> _Texto citado_
-------
Viendo la derrota del Barça esta noche me he acordado de Derribos Arias. Este equipo ha tenido una vida efímera (2003-2008) a pesar de disponer de la mejor plantilla del mundo. Ganaron títulos importantes. Fueron un excelente grupo de futbolistas. Pero hoy se han largado de la sala de grabación y el último ha apagado la luz. Era Frank Rijkaard, su entrenador. Un hombre negro de origen caribeño (y pasaporte holandés) que parece sueco. Echaré de menos su elegancia, su calma, su discreción y su humildad.
Las excavadoras han comenzado a derribar esos muros que, hace tiempo, parecían sólidos.
-------
> _La tarea_
Transcribe sin cambios la parte del texto sobre el Barça que empieza con las palabras que contienen "Viendo la derrota" y termina con "y su humildad.".

> _Datos disponibles_
-------
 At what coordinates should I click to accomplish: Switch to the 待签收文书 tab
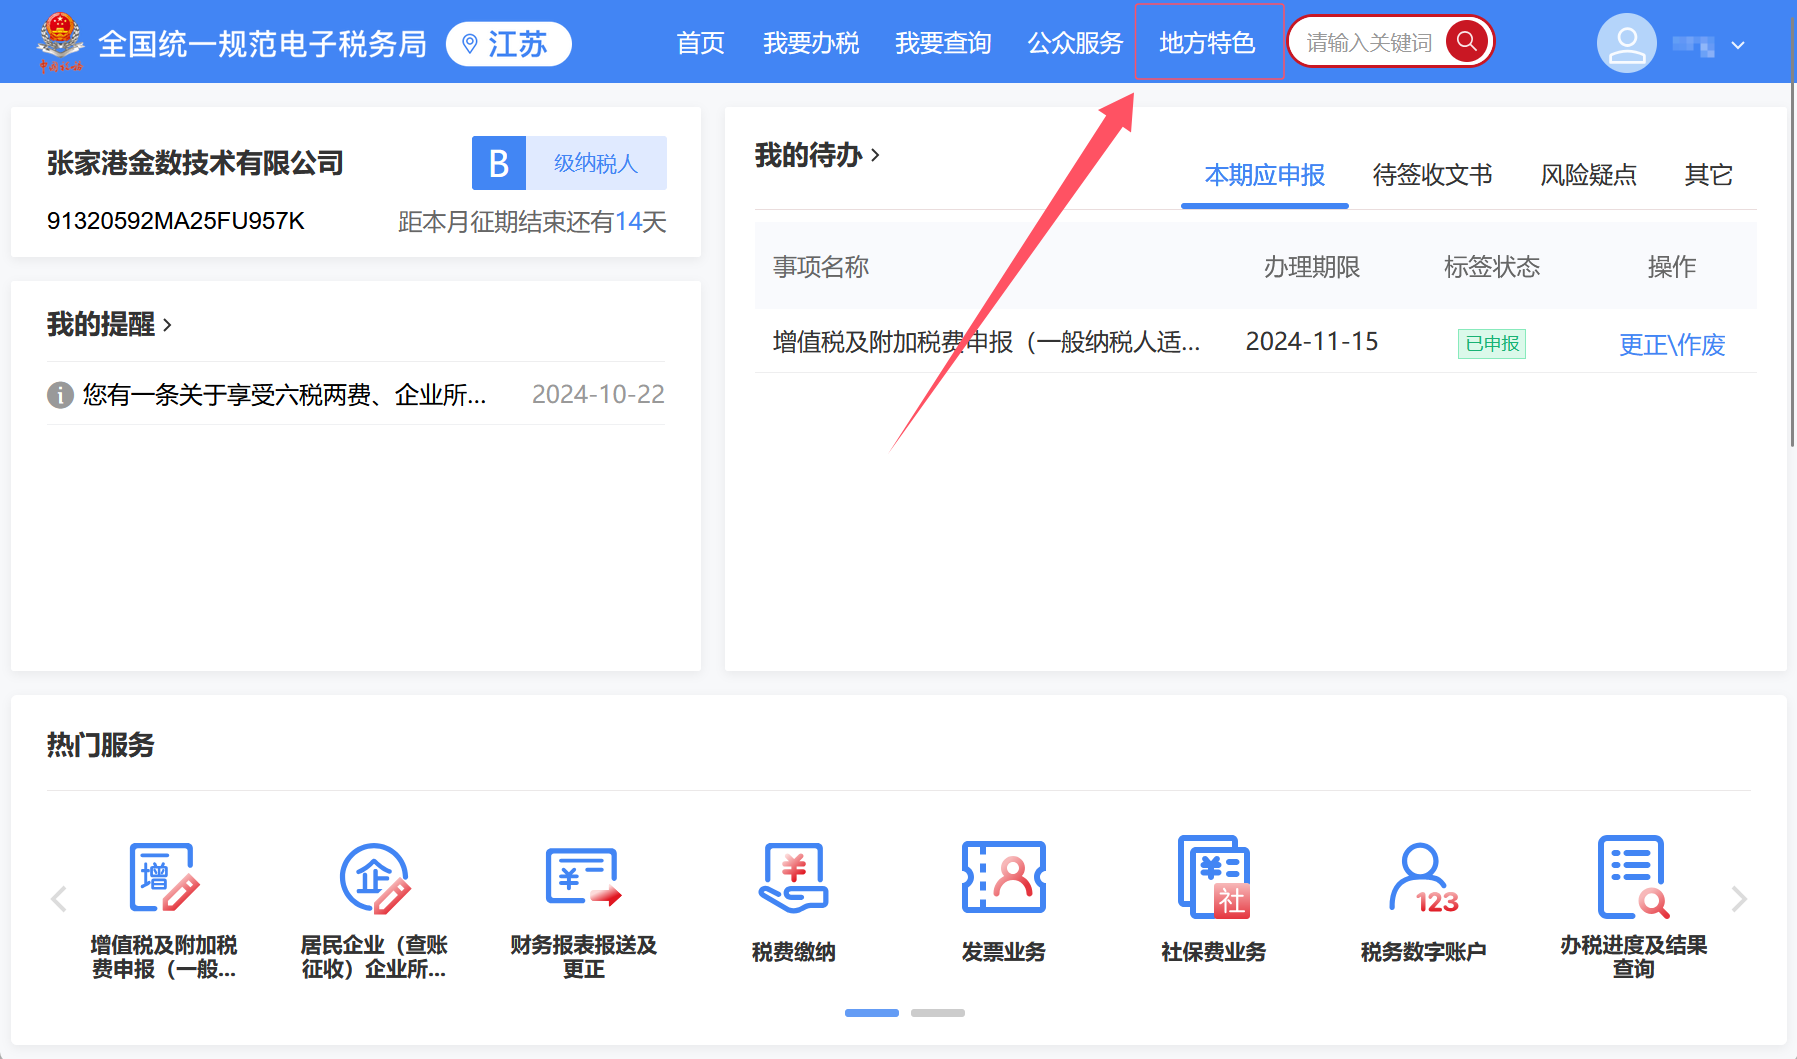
-------
> _Solución del ejercicio_
Viendo la derrota del Barça esta noche me he acordado de Derribos Arias. Este equipo ha tenido una vida efímera (2003-2008) a pesar de disponer de la mejor plantilla del mundo. Ganaron títulos importantes. Fueron un excelente grupo de futbolistas. Pero hoy se han largado de la sala de grabación y el último ha apagado la luz. Era Frank Rijkaard, su entrenador. Un hombre negro de origen caribeño (y pasaporte holandés) que parece sueco. Echaré de menos su elegancia, su calma, su discreción y su humildad.